Part 1, Chapt 4 newbie question

Kantan_desu · December 17, 2020, 3:16am

I am trying to do Chapter 4 with the full MNIST set.

I did this to make my train_y and valid_y tensors:

train_y = tensor([0]*len(zeroes) +

            [1]*len(ones) + 

            [2]*len(twos) + 

            [3]*len(threes) +

             [4]*len(fours) +

             [5]*len(fives) +

             [6]*len(sixes) +

             [7]*len(sevens) +

             [8]*len(eights) +

             [9]*len(nines)).unsqueeze(1)

train_x.shape,train_y.shape

(torch.Size([60414, 784]), torch.Size([60000, 1]))

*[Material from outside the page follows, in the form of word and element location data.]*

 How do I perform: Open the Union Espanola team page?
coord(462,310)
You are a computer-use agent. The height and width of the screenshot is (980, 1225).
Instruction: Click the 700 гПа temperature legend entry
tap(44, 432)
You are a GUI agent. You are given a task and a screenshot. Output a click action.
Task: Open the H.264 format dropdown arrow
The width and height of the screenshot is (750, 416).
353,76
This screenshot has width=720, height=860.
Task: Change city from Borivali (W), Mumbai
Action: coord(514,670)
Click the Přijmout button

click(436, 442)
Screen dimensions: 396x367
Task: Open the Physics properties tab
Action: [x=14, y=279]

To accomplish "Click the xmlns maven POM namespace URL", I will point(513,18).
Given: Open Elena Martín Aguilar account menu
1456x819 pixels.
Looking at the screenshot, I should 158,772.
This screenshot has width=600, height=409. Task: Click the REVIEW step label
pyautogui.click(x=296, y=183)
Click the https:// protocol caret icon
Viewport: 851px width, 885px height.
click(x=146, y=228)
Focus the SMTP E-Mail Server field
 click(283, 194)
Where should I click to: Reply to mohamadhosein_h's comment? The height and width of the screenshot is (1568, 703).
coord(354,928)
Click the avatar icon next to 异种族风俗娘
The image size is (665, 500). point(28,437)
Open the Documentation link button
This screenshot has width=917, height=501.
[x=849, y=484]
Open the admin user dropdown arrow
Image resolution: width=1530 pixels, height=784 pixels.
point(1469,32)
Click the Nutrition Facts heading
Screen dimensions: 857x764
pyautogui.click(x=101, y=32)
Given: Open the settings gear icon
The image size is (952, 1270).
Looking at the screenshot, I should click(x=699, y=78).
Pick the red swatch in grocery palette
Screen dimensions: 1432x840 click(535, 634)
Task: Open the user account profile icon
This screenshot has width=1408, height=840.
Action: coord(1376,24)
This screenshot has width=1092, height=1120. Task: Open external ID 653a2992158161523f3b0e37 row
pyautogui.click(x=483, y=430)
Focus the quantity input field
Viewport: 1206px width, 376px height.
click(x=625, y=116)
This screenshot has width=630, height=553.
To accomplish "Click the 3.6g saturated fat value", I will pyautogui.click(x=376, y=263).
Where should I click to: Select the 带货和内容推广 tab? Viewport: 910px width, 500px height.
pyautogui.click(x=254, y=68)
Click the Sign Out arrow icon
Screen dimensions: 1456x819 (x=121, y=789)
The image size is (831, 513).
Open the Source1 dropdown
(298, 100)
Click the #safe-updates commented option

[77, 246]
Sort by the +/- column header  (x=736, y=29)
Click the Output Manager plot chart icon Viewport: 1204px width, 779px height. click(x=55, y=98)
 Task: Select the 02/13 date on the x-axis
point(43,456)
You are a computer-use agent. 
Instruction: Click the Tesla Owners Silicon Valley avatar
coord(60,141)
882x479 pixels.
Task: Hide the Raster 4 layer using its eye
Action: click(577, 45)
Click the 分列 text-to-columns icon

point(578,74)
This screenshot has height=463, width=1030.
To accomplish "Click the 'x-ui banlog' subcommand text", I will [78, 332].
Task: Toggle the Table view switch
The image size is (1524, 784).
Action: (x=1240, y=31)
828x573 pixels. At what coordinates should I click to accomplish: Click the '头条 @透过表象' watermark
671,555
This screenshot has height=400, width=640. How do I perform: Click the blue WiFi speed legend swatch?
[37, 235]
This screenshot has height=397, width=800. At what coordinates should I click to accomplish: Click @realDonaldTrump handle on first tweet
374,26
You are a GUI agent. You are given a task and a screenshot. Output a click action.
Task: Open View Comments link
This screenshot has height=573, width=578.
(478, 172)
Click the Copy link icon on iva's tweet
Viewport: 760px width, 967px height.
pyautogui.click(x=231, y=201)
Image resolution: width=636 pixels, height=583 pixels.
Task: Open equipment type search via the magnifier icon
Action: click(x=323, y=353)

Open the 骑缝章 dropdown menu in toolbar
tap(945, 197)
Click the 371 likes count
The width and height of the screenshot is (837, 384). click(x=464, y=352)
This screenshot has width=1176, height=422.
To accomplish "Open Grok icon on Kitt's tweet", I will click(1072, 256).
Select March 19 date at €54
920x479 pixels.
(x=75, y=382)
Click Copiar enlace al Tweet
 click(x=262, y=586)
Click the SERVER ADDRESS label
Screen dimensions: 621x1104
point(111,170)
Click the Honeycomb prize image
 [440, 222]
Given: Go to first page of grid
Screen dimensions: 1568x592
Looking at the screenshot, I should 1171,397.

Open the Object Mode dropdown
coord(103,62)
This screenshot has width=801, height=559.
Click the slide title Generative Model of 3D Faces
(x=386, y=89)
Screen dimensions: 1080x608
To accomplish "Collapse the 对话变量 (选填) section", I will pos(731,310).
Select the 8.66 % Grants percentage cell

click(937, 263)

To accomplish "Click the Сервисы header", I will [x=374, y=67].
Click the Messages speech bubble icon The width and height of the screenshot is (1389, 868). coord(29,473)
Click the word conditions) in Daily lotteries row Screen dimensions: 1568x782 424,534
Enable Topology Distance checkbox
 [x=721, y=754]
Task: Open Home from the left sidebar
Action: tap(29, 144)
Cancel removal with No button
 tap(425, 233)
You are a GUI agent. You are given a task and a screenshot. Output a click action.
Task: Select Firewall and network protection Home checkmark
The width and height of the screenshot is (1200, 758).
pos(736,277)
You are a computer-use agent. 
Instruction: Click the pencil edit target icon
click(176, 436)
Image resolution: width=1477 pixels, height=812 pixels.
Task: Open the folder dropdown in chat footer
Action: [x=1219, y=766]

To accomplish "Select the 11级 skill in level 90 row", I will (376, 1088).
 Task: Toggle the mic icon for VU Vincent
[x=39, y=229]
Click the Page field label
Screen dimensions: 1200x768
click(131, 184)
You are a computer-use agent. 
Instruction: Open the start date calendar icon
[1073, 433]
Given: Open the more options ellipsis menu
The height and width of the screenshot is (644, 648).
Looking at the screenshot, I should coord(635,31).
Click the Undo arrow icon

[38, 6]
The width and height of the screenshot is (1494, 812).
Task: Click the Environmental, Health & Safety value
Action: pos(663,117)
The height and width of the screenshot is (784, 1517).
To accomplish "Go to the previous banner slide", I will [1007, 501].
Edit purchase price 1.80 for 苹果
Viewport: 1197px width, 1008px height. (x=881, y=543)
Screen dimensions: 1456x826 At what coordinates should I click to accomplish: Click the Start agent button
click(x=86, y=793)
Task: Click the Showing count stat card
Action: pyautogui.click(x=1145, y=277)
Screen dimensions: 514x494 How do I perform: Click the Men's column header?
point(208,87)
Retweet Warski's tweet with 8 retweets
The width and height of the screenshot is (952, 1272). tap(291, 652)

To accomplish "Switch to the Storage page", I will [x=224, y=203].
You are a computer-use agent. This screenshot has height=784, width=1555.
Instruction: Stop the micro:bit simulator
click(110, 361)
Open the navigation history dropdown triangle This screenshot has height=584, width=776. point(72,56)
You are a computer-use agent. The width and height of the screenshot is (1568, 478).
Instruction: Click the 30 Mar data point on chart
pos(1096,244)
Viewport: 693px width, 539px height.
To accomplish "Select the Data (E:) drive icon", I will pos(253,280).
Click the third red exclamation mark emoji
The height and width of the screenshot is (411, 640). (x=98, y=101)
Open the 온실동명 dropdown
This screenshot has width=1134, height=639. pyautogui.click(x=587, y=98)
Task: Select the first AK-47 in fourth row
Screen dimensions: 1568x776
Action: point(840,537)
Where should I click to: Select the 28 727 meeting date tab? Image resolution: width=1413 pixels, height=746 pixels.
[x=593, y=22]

valid_x = torch.cat([valid_0_tens,

                 valid_1_tens,

                 valid_2_tens,

                 valid_4_tens,

                 valid_5_tens,

                 valid_6_tens,

                 valid_7_tens,

                 valid_8_tens,

                 valid_9_tens,

                 ]).view(-1, 28*28)

valid_y = tensor([0]*len(valid_0_tens) +

             [1]*len(valid_1_tens) +

             [2]*len(valid_2_tens) + 

             [3]*len(valid_3_tens) + 

             [4]*len(valid_4_tens) + 

             [5]*len(valid_5_tens) + 

             [6]*len(valid_6_tens) + 

             [7]*len(valid_7_tens) + 

             [8]*len(valid_8_tens) + 

             [9]*len(valid_9_tens)).unsqueeze(1)

valid_dset = list(zip(valid_x,valid_y))

(torch.Size([8990, 784]), torch.Size([10000, 1]))

As you can see, the operation seemed to have “removed entries” (for lack of a better word) from train_x in making train_y, and likewise “added entries” to valid_x when making valid_y

Why is it either returning more or less entries in train_y then in train_x? As I understand it, it’s the exact same operation as in the tutorial proper with the same tensor shape so it shouldn’t change anything. I suspect there’s some kind of default limitations since the cutoff is so clean, but the pytorch documentation is not too illuminating. Any suggestions? I feel rather dumb for asking but I am stuck.

johannesstutz · December 17, 2020, 9:48am

Hi and welcome! All I can say is the sizes of your target tensors are correct. MNIST has 60.000 training items and 10.000 validation items, that’s where the clean numbers come from, it’s not a PyTorch limitation.

Can you maybe share your notebook? It’s hard to tell where the error comes from.

Kantan_desu · December 17, 2020, 4:14pm

Hi Johannes,
Yes absolutly:

github.com

animefan380/fastai_practice/blob/main/Copy_of_04_mnist_basics.ipynb

{
  "nbformat": 4,
  "nbformat_minor": 0,
  "metadata": {
    "jupytext": {
      "split_at_heading": true
    },
    "kernelspec": {
      "display_name": "Python 3",
      "language": "python",
      "name": "python3"
    },
    "language_info": {
      "codemirror_mode": {
        "name": "ipython",
        "version": 3
      },
      "file_extension": ".py",
      "mimetype": "text/x-python",
      "name": "python",

This file has been truncated. show original

Thank you for the assist

johannesstutz · December 18, 2020, 10:33am

Found the errors

When converting the images to tensors, you’re using the “seven” images for the “eight” tensors.

In the validation set, you missed the “threes”.

That should fix it. Maybe you can figure out a way to load the images in a loop instead of writing all the code by hand, which is just asking for trouble

Kantan_desu · December 18, 2020, 9:00pm

It works ! and yeah ,loop does make a lot more sense

Thanks again ^_^.